Is there any kind of molding around the ceiling? I have pulled molding before so i could use the 1" or so of ceiling to work with. I just roto-zip the drywall out and exposed the rafters/floor joists, flexable bits can be you friend here. You can see any pipes and wires at this point too. Its not easy because of limited space and nails but i have ran circuits this way when there was no other option. Nail guard it the best you can , re-install the drywall, mud the joints and renail the molding yourself so no harm is done. Time and materials is the only way to do this and make a buck.


----------



## John Valdes (May 17, 2007)

Why are there two subjects, from two different OP's in the same thread? A drilling through joists thread and a sub panel thread in one.


----------



## user4818 (Jan 15, 2009)

I think drilling blindly through joists is a really bad idea. I say this only because I have seen first hand what can happen. 

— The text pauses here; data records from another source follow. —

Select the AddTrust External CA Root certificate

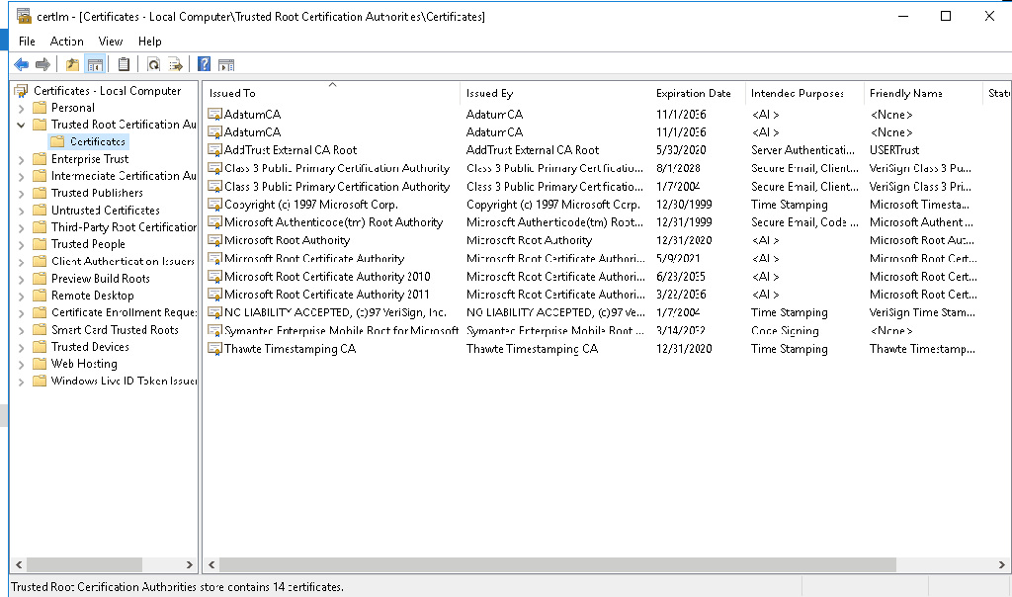click(x=290, y=150)
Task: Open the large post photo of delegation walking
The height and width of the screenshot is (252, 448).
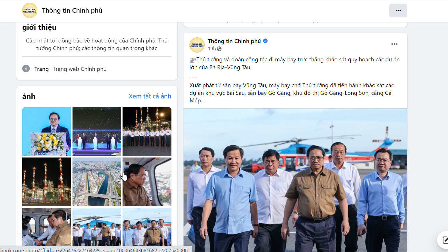Action: (x=295, y=180)
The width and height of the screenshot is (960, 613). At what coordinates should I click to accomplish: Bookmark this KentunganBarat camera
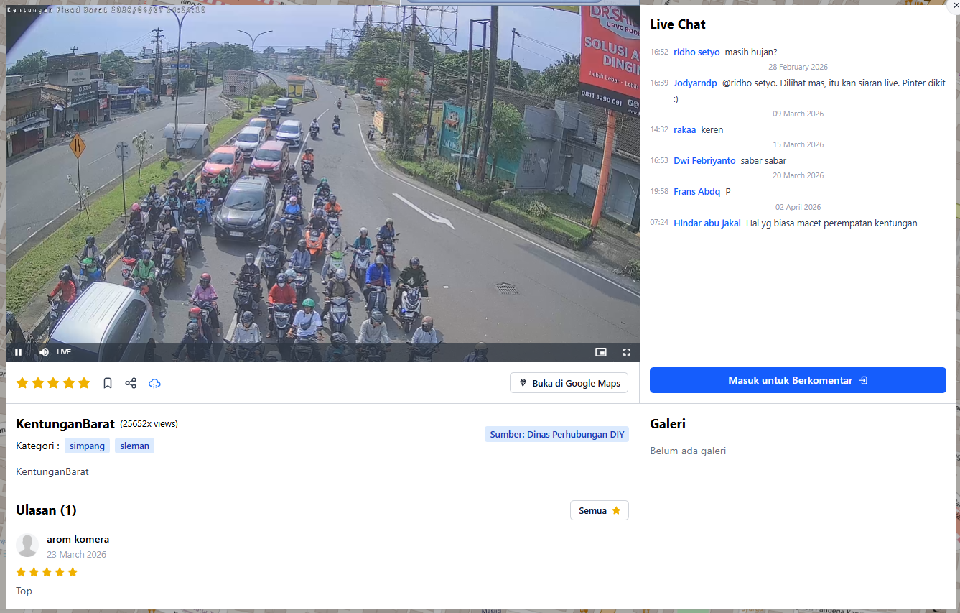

I was working on a fire alarm project on a condo complex and it involved installed tons of MC cable in finished buildings and almost all of it was snaked in. Anyway, in the course of drilling blindly through ceiling joists one of the electricians went right through an SER cable which was the main feed for one of the dwelling units. It was a real nightmare to patch too. They ended up having to put 12X12 J-boxes in closets to splice in a new piece and of course they had to open up the ceiling to replace the cable as well. 

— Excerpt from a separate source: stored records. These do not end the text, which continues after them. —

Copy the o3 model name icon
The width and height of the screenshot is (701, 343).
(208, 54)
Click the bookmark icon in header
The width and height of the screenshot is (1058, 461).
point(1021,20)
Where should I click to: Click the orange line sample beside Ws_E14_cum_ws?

Anyway, I strongly discourage drilling through multiple joists if at all possible. One mistake like hitting the aforementioned plumbing pipe and your day and profit is pretty much ruined.


----------



## John Valdes (May 17, 2007)

subelect said:


> I am trying to get a better handle on 250.32 in preps for finishing wiring up a detached garage. The garage was built by a previous owner, no evidence of a GEC to the rebar, I will add one ground rod when I get the panel mounted. No metallic connections between the house (with the brk box supplying power) and the garage, no water pipes or struct. steel inside the garage.
> 
> I plan to bring 2 30 amp ckts (either 10/3 UF or RNC the entire length with #10s) into the garage's 8/16 QO panel. It depends what the boss wants and what the customer can afford.
> 
> ...


If you are only bringing a MWBC (sounds like what you mean) to the detached structure you require no GEC. You never bond the EGC and the neutral anywhere but at the service, and in the case of a 3 wire sub panel installation with grounding electrode that is now forbidden in 2008.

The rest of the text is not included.